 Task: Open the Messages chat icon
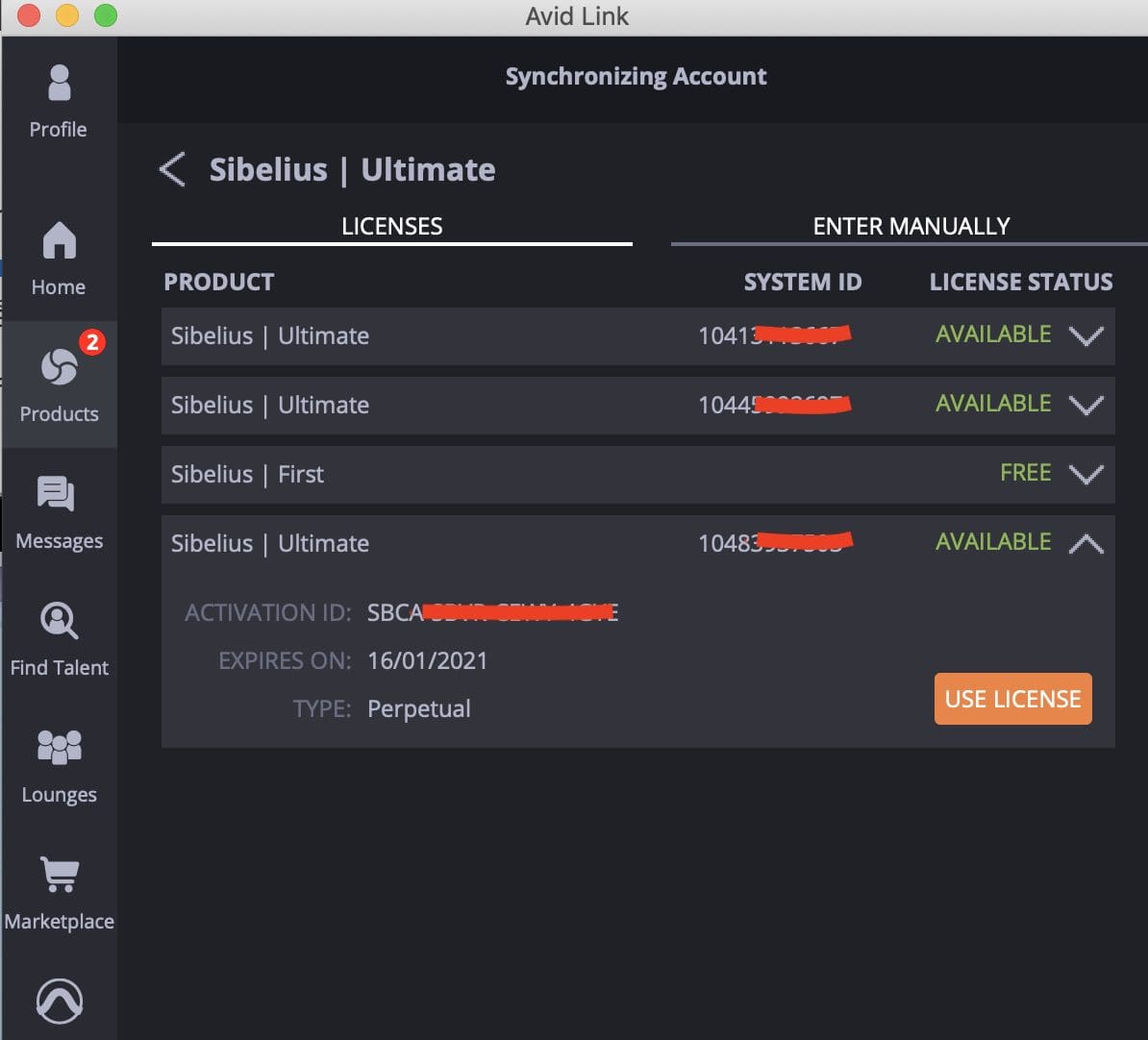tap(59, 511)
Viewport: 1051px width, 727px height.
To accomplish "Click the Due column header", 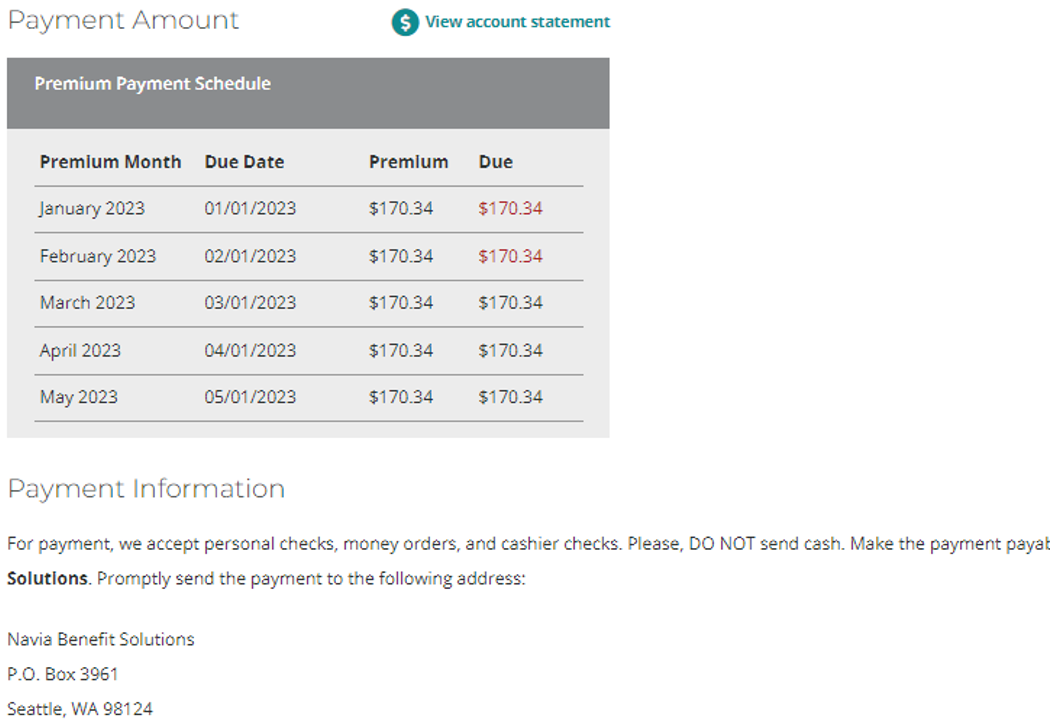I will [x=495, y=161].
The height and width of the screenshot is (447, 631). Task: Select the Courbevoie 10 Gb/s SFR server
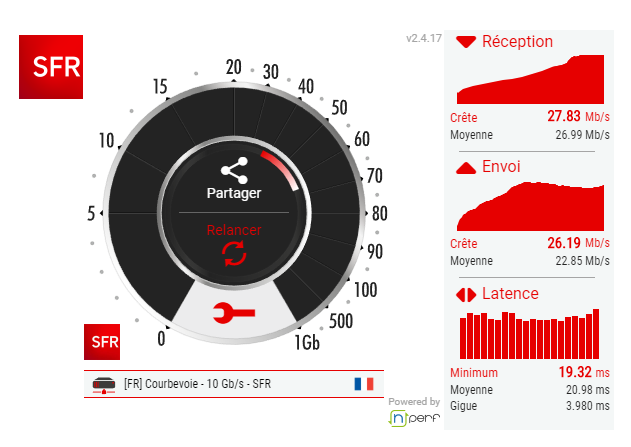tap(234, 384)
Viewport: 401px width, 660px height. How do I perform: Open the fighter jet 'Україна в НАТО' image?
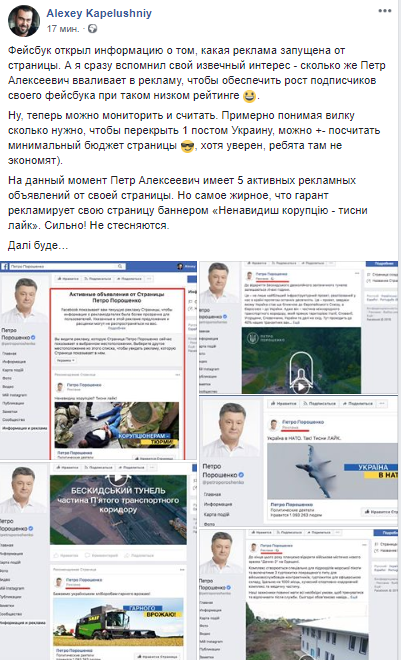[332, 471]
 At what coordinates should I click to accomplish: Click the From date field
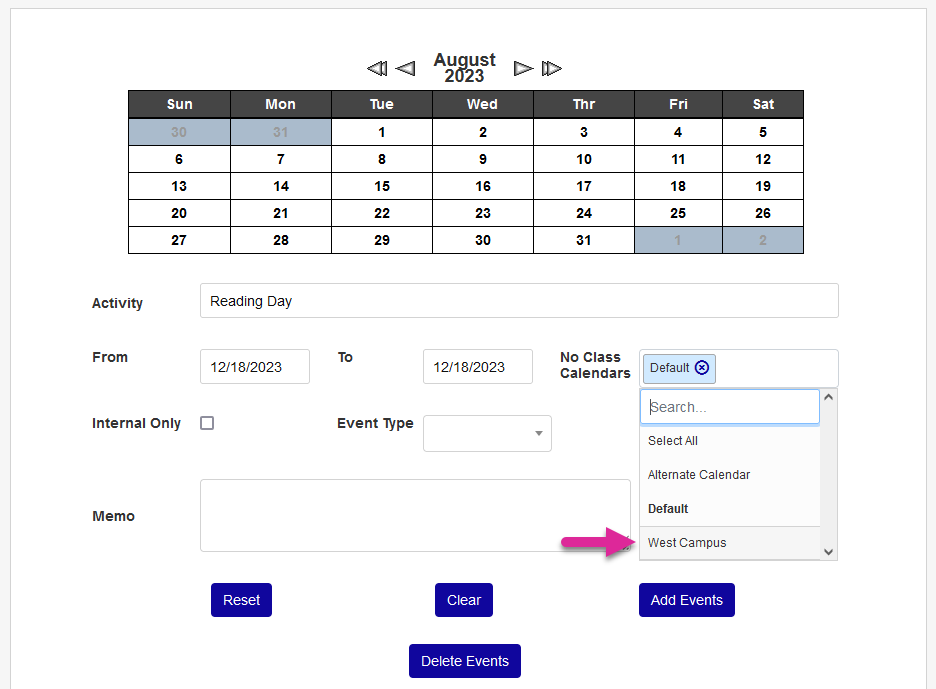(x=255, y=367)
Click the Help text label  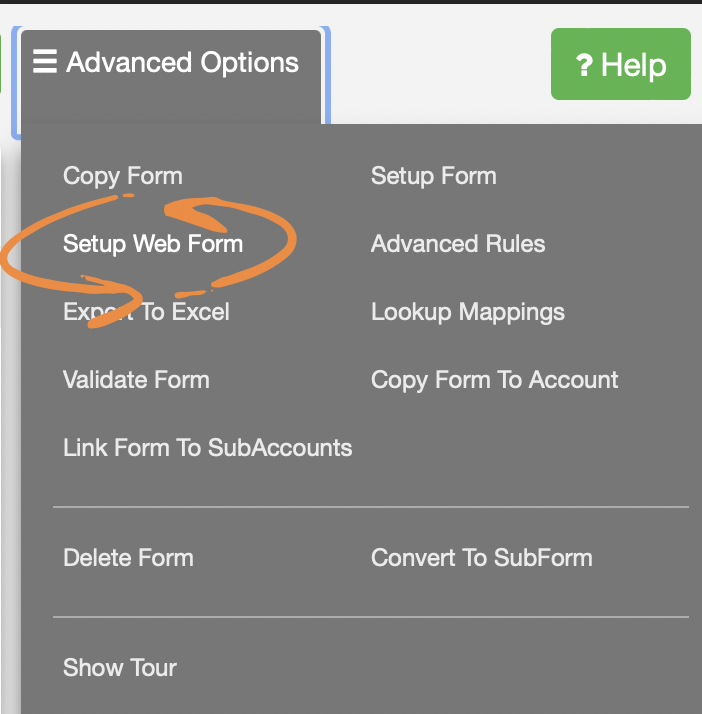(x=634, y=66)
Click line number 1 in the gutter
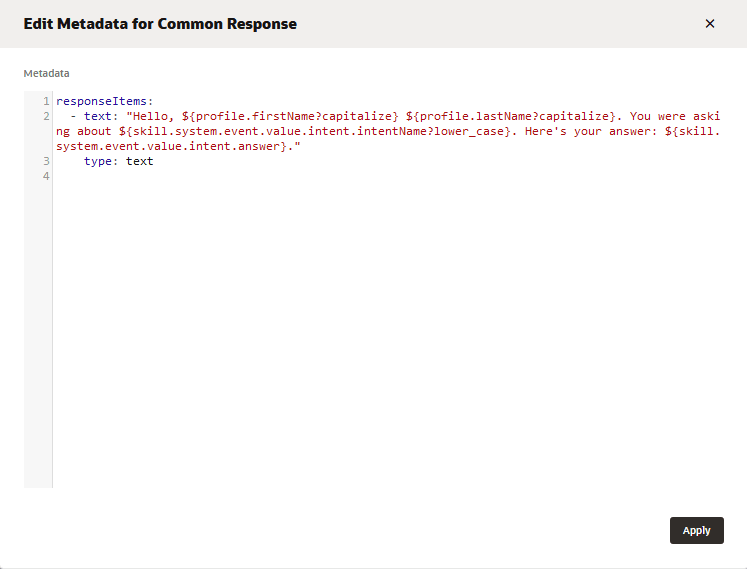Image resolution: width=747 pixels, height=569 pixels. [46, 102]
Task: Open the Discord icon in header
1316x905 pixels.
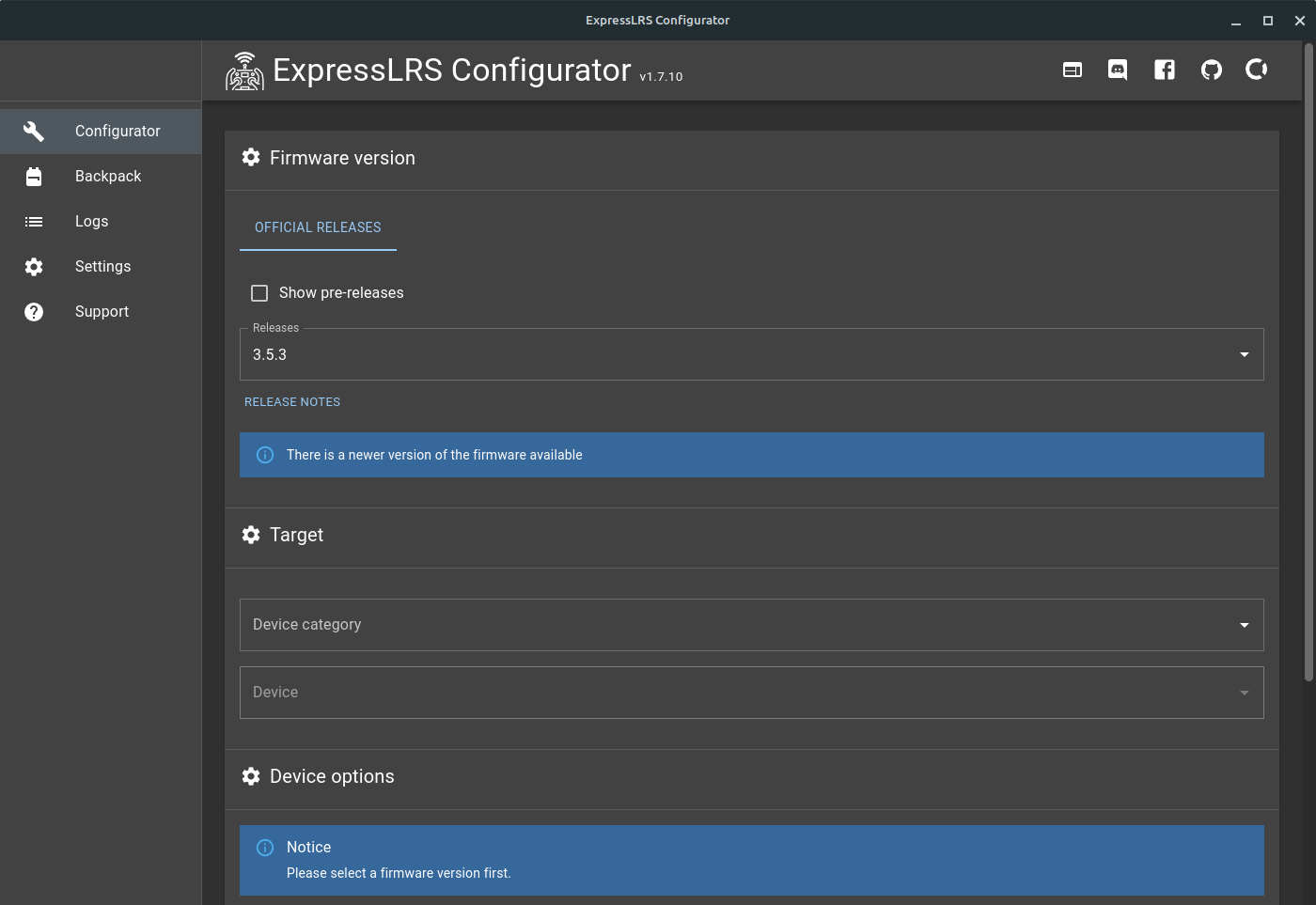Action: coord(1118,70)
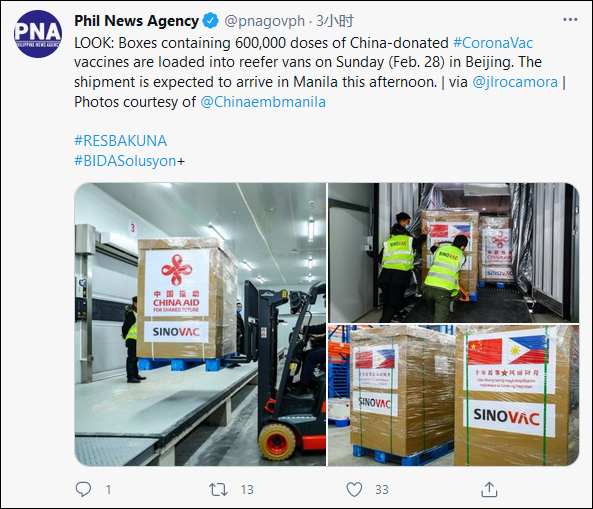The image size is (593, 509).
Task: Open the @pnagovph handle link
Action: pyautogui.click(x=264, y=21)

(What you have to do): Nothing but the lines from the one containing "Click line number 1 in the gutter" through the final line of the entries above should be given again, each exactly as written; omit the pictures.

(Response for this exercise):
Click line number 1 in the gutter
Image resolution: width=747 pixels, height=569 pixels. [46, 102]
Task: Open the Discord icon in header
1316x905 pixels.
Action: coord(1118,70)
The image size is (593, 509).
Task: Open the @pnagovph handle link
Action: pyautogui.click(x=264, y=21)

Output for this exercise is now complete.